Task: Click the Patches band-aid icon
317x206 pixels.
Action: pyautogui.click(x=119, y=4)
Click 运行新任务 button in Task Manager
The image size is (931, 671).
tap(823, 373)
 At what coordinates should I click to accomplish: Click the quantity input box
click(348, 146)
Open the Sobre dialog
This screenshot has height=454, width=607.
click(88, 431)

...

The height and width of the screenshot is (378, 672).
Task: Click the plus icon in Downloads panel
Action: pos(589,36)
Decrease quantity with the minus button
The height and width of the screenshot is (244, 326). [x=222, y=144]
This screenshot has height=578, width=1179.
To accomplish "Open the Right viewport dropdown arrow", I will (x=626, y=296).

---

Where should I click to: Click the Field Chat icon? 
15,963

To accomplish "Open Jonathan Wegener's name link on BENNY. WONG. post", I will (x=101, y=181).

The problem: Repeat the lines from the one containing "Decrease quantity with the minus button" down through the one containing "will (x=626, y=296).", swapping "minus button" for "subtract button" and leaving everything else unchanged.

The answer:
Decrease quantity with the subtract button
The height and width of the screenshot is (244, 326). [x=222, y=144]
This screenshot has height=578, width=1179.
To accomplish "Open the Right viewport dropdown arrow", I will (x=626, y=296).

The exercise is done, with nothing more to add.